A fourth form of oversharing is sharing the private conversations you have with others. This can be done by screenshotting direct messages and then posting these conversations elsewhere. For example, you can screenshot text messages with one person and then share this screenshot on Snapchat for your followers to see. This is oversharing because you would be violating the trust of the person you were having the private conversation with. By sharing private messages on social media, you are in effect, allowing others to eavesdrop on your conversation. You consented to this because you were the one who shared the conversation, but the others involved in the conversation may not have. 

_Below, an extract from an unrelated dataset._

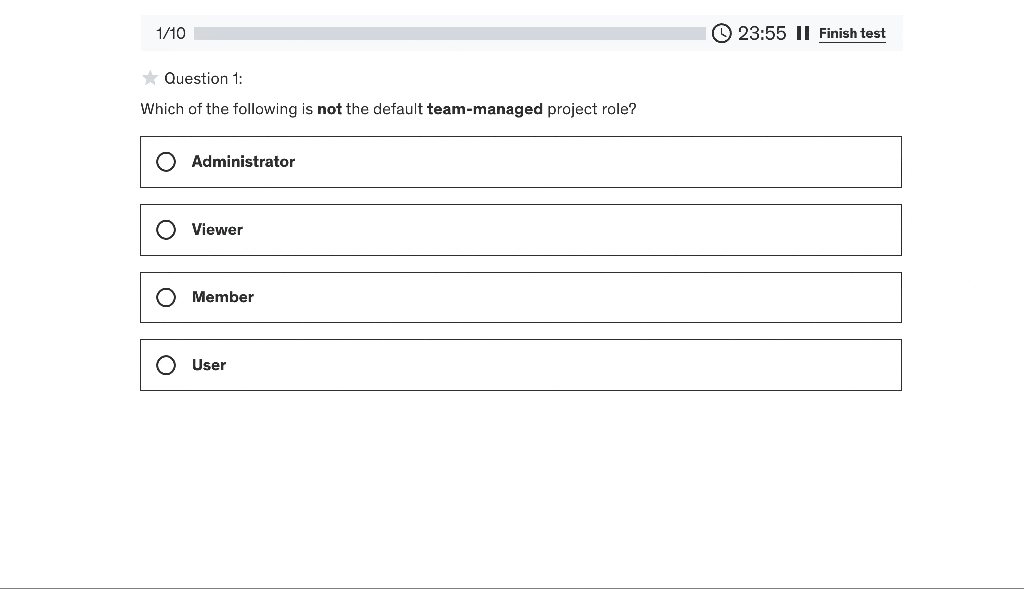Click the bold word "not" in the question
Image resolution: width=1024 pixels, height=589 pixels.
pos(329,109)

Virtually any social media app allows for oversharing. This is because social media is inherently made for sharing information. The complication is that social media has become so advanced that information can be shared more easily. If you overshare information about yourself (such as your location), this may be considered primary overshared information because it’s about you. However, if you overshare information about someone else (like their birthday, or their child’s name, or a private message you received from them), this may be considered secondary overshared information because you are revealing information about someone else via social media.

Why do people overshare?

A prominent reason is stress sharing. A study found that adolescents may feel inclined to overshare information because it gives them a sense of freedom (Radovic et al. 7). There may be a variety of circumstances in a person’s life that make them depressed and bogged down, but being able to post whatever they want on social media grants some sense of freedom. It is a form of expression.

In addition, the urge to overshare may be triggered when a user observes something on social media that incites them into posting a passionate retort (Radovic et al. 10). We can think of politics as a prime example of sensitive subject matter that may trigger people to overshare their emotions.

We should also consider that people may overshare to seek attention. This is more complicated, because attention-seeking behavior may be the result of narcissism, or simply because someone is genuinely seeking help. In the former case, a person may overshare information about themselves to brag, or they might overshare information about others at the expense of other people’s privacy. On the other hand, if a person is genuinely seeking help, they may overshare information about themselves in order to attract the right support groups (Newman et al. 344; Zhang, 527). The more information they share about themselves, the more likely people will come to their aid and give positive reinforcement.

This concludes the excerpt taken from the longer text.